When using policy gradients (PG) with discrete actions, a softmax distribution is typically used to represent the output distribution. This document describes how the softmax+PG combination can be problematic, even with perfect sampling and a linear model.
Suppose we have a multi-armed bandit problem. We can define our agent as a
vector v, where actions are distributed according to softmax(v). If we know
beforehand the mean reward vector r (one reward per arm), then the expected
reward is softmax(v) * r. It turns out that, if we initialize v randomly,
doing gradient descent on this objective can converge to a suboptimal arm,
despite the use of the exact gradient.
I will not prove the above claim here, but this repository empirically demonstrates it. EDIT: This claim may actually be false. It is true that a suboptimal asymptote may appear to be reached, but it may be escaped after an infinite amount of training.The general phenomenon is that, if an output for a sub-optimal arm is higher than the output for the optimal arm, then the suboptimal arm can have a larger gradient (and the process perpetuates itself ad infinitum).
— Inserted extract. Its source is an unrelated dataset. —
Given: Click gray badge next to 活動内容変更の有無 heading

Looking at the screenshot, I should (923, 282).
The above isn't a problem if we initialize our policy parameters v to zero.
However, without perfect sampling, the parameters may be randomly changed at the
beginning of training such that the same issue arises. Also, zero initialization
can lead to symmetry breaking problems for multi-discrete action spaces or POMDPs.
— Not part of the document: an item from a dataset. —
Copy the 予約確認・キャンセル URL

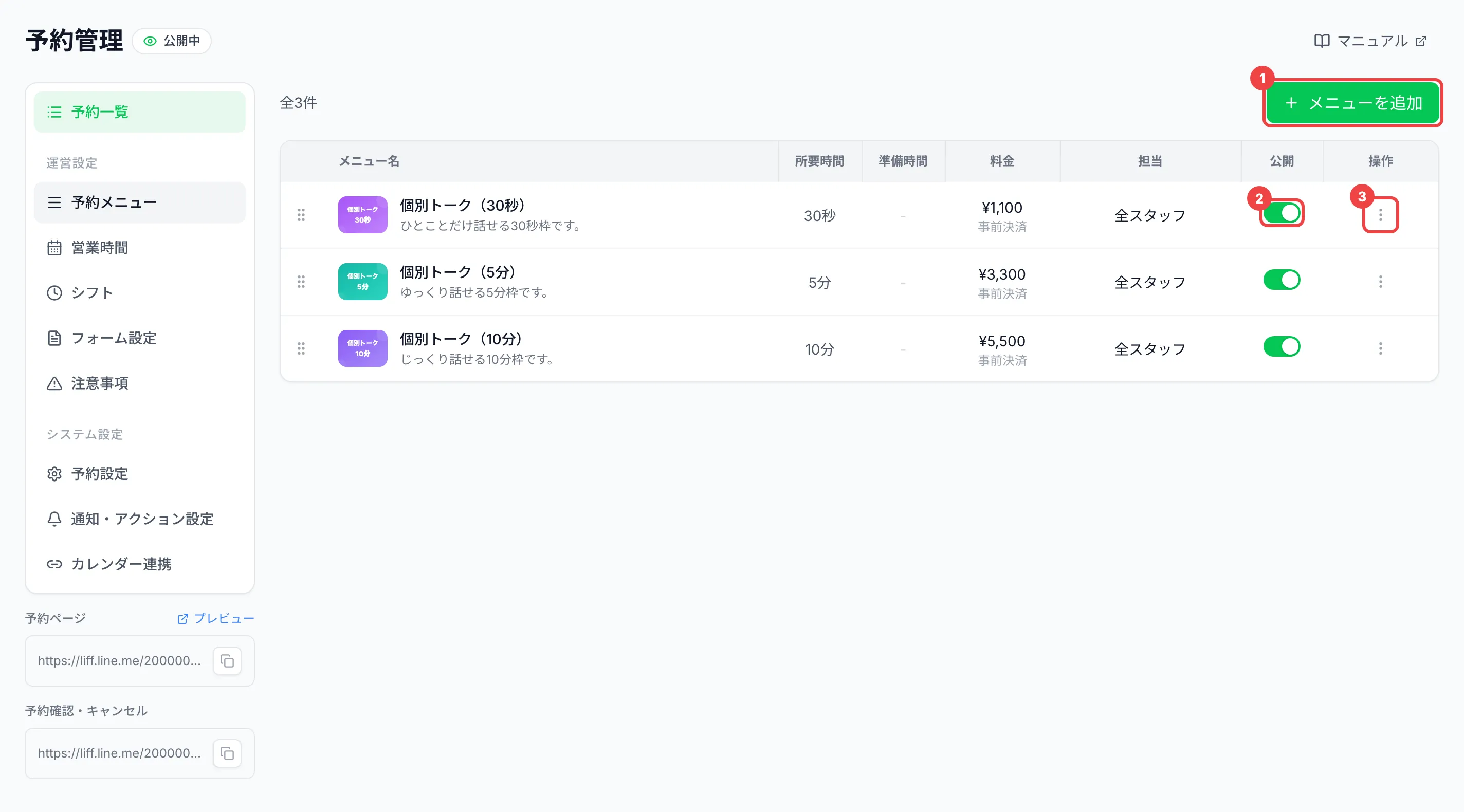pos(227,753)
Symmetry breaking is crucial when using gradient-based optimization--it's why we use random inits, after all.
This is relevant for softmax+PG because we typically initialize the output layer
to 0. Suppose we have a bandit with action space (Discrete<2>, Discrete<2>).
For this problem, let's define the reward as action[0] ^ action[1]. We
parameterize our policy as a vector v of size 4, and actions are
(softmax(v[:2]), softmax(v[2:])). If we initialize v as the zero vector,
as is common in RL, then the agent will never solve the environment because it
cannot break symmetry.
The above problem can be solved by randomly initializing v or using imperfect
sampling. However, these techniques can be problematic because of the suboptimal
asymptote problem.
Symmetry breaking can also be a problem in partially observable MPDs, even with a single discrete action space. Suppose there are two actions and an episode is 10 timesteps. In this environment, action 0 subtracts 1 from a counter, and action 1 adds 1 to the counter. At the end of the episode, the reward is the absolute value of the counter. In this environment, we need to pick an action to draw again and again. This cannot be done with a zero init using a softmax policy and perfect sampling.